GPT-Realtime-2 — Signal Lens

Overview

Freshness note: Model capabilities, limits, and pricing can change quickly. This profile is a point-in-time snapshot last verified on June 8, 2026.

GPT-Realtime-2 is OpenAI’s May 2026 flagship realtime voice model. OpenAI positions it as the first GPT-5-class voice model in the Realtime API: a speech-to-speech model that can reason through harder requests, keep a live conversation moving, use tools, and recover more gracefully when a task changes midstream.

This page should be read as the forward-looking replacement for older GPT Realtime routes when the product needs higher voice-agent intelligence rather than just low latency.

Capabilities

GPT-Realtime-2 is built for live voice agents that need to listen, reason, act, and speak while the conversation is still unfolding. OpenAI highlights stronger instruction following, better tool-calling reliability, audible tool transparency through short preambles, and better handling of specialized terminology in domains such as healthcare and customer support.
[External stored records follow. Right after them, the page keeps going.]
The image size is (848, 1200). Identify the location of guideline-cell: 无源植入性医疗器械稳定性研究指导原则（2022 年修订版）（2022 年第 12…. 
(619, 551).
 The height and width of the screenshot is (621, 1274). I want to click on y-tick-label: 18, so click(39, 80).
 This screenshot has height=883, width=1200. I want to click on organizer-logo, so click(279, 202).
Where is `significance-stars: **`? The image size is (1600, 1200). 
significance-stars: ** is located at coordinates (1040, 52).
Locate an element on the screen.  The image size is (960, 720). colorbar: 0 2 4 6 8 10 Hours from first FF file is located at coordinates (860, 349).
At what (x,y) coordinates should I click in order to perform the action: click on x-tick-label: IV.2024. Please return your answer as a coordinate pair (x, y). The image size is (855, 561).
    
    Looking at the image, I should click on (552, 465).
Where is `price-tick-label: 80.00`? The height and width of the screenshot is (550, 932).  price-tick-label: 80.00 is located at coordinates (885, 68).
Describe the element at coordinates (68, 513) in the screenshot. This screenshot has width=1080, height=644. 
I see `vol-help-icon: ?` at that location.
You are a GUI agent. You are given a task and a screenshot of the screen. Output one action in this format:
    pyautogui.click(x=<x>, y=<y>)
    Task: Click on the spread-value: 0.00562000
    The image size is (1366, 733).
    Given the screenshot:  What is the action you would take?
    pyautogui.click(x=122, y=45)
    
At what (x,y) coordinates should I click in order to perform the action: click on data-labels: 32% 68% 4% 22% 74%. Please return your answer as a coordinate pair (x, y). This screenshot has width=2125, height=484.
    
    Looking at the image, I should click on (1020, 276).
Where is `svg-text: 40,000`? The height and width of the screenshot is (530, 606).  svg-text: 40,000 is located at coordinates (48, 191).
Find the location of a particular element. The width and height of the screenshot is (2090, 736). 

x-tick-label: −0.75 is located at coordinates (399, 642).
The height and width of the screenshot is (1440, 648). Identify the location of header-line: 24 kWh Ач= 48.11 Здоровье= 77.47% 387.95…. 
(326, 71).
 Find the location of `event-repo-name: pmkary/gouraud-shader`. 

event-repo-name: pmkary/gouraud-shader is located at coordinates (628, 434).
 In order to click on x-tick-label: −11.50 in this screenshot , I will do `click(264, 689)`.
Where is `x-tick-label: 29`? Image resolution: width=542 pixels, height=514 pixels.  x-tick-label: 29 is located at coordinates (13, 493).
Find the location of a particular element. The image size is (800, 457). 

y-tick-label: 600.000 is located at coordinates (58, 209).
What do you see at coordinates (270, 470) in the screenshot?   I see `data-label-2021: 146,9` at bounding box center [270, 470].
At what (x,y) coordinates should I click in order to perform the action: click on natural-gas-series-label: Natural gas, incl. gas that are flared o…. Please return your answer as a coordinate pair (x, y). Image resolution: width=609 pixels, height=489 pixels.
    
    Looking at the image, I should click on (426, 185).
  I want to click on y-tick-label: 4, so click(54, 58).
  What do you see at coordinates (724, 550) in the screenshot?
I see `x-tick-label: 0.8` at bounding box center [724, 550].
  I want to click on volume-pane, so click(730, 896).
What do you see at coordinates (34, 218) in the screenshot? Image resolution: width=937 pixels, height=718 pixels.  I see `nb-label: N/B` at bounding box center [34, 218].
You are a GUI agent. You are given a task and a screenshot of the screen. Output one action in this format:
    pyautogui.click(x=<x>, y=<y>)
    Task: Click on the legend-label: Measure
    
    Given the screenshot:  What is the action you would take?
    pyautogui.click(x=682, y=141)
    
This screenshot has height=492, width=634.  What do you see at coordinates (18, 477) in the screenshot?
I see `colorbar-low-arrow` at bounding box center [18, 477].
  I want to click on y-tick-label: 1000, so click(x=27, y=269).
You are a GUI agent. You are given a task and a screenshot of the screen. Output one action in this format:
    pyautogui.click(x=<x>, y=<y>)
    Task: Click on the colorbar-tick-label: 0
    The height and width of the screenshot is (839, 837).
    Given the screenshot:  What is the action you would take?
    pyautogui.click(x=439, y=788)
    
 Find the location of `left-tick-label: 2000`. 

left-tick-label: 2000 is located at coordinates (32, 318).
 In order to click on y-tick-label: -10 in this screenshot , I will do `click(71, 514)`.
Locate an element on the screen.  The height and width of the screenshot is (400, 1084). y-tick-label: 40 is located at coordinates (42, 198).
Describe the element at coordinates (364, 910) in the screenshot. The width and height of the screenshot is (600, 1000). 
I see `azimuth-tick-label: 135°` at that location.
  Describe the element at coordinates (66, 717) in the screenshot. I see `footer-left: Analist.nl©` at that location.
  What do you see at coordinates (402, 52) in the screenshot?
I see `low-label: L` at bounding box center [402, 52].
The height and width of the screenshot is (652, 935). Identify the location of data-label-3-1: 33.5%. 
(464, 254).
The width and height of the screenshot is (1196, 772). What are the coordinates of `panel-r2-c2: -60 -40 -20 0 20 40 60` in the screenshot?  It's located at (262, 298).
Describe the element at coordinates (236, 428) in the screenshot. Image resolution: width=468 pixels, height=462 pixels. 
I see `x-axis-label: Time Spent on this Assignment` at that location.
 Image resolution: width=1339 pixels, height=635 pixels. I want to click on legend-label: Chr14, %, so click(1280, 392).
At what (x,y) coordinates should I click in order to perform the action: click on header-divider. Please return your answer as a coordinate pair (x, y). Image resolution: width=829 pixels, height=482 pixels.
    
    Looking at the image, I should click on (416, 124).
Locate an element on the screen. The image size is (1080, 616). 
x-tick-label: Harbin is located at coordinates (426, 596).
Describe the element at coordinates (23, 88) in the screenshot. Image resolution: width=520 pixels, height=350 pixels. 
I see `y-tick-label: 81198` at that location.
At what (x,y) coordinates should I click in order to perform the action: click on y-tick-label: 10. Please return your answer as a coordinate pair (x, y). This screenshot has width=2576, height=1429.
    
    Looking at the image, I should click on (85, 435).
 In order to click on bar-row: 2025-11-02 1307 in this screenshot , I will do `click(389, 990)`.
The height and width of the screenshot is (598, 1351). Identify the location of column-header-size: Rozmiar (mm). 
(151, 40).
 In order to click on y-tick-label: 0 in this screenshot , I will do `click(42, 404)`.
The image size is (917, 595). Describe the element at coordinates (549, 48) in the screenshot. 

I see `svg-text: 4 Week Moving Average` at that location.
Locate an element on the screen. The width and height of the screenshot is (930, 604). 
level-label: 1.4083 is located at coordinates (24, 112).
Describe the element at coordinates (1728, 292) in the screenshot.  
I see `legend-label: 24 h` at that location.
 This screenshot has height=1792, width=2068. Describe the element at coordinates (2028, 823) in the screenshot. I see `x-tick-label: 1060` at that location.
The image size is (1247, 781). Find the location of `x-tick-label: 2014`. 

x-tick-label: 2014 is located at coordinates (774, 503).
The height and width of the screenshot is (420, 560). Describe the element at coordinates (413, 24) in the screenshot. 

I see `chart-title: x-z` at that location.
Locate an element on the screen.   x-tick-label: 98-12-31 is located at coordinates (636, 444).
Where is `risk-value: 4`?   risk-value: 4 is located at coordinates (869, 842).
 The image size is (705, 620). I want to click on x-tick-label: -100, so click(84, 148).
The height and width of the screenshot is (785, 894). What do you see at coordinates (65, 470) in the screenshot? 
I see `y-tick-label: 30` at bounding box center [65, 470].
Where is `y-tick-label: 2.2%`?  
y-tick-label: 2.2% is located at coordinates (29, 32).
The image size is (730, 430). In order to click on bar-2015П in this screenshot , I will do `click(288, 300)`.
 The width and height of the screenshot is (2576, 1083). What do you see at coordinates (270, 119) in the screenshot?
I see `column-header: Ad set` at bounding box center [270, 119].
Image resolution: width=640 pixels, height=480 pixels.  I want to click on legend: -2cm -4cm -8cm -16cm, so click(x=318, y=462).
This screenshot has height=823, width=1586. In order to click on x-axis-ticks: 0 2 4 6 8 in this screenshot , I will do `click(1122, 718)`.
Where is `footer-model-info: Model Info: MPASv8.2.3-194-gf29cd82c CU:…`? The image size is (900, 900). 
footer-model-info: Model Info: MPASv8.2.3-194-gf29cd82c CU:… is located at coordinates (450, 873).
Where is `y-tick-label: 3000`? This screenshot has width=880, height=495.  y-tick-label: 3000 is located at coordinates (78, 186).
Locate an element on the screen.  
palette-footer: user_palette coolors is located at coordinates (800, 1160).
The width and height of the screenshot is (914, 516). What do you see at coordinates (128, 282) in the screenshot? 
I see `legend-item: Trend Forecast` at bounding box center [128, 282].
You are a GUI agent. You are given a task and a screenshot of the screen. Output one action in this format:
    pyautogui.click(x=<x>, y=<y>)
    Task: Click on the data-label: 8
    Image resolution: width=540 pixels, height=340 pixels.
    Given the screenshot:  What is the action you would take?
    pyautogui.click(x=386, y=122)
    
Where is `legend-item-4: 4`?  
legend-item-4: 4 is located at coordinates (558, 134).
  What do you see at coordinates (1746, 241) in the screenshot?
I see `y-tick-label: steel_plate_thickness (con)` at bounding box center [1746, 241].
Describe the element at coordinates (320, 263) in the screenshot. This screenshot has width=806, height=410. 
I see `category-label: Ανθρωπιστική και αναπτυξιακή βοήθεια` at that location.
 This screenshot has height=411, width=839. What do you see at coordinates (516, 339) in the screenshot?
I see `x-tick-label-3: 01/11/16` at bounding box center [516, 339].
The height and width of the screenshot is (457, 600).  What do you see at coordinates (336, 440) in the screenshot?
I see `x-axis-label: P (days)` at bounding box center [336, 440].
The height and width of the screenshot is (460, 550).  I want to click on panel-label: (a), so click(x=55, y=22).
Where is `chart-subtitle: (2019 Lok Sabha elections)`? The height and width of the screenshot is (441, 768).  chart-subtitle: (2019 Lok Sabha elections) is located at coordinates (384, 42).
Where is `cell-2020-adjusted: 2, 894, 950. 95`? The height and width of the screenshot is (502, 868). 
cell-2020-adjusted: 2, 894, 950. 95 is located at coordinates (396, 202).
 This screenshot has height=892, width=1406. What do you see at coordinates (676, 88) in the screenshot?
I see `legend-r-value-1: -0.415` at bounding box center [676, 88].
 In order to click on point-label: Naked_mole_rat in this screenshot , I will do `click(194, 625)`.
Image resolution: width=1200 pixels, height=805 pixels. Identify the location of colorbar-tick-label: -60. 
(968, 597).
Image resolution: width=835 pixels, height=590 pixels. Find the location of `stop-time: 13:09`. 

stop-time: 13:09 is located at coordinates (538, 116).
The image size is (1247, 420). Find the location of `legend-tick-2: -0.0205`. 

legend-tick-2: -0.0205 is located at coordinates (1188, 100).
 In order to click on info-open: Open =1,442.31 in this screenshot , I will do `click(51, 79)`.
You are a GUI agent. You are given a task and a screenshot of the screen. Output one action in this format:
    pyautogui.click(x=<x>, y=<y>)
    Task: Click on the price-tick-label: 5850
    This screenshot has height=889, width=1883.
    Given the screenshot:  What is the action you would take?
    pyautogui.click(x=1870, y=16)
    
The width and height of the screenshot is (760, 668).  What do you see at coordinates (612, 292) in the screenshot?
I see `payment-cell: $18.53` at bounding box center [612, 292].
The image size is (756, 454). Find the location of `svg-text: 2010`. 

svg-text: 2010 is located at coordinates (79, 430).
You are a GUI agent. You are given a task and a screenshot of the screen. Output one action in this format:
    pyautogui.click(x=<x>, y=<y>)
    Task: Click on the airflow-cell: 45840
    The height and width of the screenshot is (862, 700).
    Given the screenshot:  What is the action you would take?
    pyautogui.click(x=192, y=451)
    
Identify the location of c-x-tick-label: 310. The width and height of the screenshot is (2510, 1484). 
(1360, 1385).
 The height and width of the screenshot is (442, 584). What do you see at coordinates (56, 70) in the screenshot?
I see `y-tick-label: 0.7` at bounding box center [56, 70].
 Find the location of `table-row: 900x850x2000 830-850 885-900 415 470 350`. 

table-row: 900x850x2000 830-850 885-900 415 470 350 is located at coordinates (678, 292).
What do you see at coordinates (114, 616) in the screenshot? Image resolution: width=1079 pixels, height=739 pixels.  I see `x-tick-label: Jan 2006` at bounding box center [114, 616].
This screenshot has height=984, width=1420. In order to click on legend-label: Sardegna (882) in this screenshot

The model also raises the practical ceiling for long-running voice sessions. OpenAI increased the realtime context window from the earlier 32K tier to 128K tokens, which makes it more realistic to build agents that preserve customer context, tool results, and conversation state across longer interactions.

Technical Details

Current published limits:

Context window: 128,000 tokens
Max output: 32,000 tokens
Configurable reasoning effort: minimal, low, medium, high, and xhigh
Function calling: supported
Structured outputs: not supported

GPT-Realtime-2 supports text, audio, and image input, with text and audio output through realtime interaction paths. It is suitable for tool-using voice agents, but teams that require strict JSON contracts still need validation and fallback layers because structured outputs are not supported on this route.

Pricing & Access

Published OpenAI API pricing:

Text input: $4.00 per 1M tokens
Cached text input: $0.40 per 1M tokens
Text output: $24.00 per 1M tokens
Audio input: $32.00 per 1M tokens
Cached audio input: $0.40 per 1M tokens
Audio output: $64.00 per 1M tokens
Image input: $5.00 per 1M tokens
Cached image input: $0.50 per 1M tokens

Access is through OpenAI’s Realtime API and related realtime-oriented endpoints. Budget with actual session traffic, not just text-token estimates: production voice products are usually dominated by audio tokens and live-session duration.

Best Use Cases

Use GPT-Realtime-2 for customer-support agents, phone and browser voice assistants, travel or commerce copilots, healthcare intake helpers with human oversight, field-service assistants, and multilingual support flows where interruptions and tool calls happen during conversation.

Avoid using it as a default for offline transcription, batch audio analysis, or text-only agents. Those workloads are usually cheaper and simpler on transcription, translation, or non-realtime text models.

Comparisons

GPT-realtime-1.5 (OpenAI): Older available realtime route; GPT-Realtime-2 is the stronger reasoning and tool-use upgrade.
GPT-Realtime-Translate (OpenAI): Dedicated live translation model priced by minute rather than a general voice-agent model.
Gemini 3.1 Flash Live Preview (Google): Comparable realtime voice-agent category, with provider choice usually driven by ecosystem fit, latency behavior, and tool integration.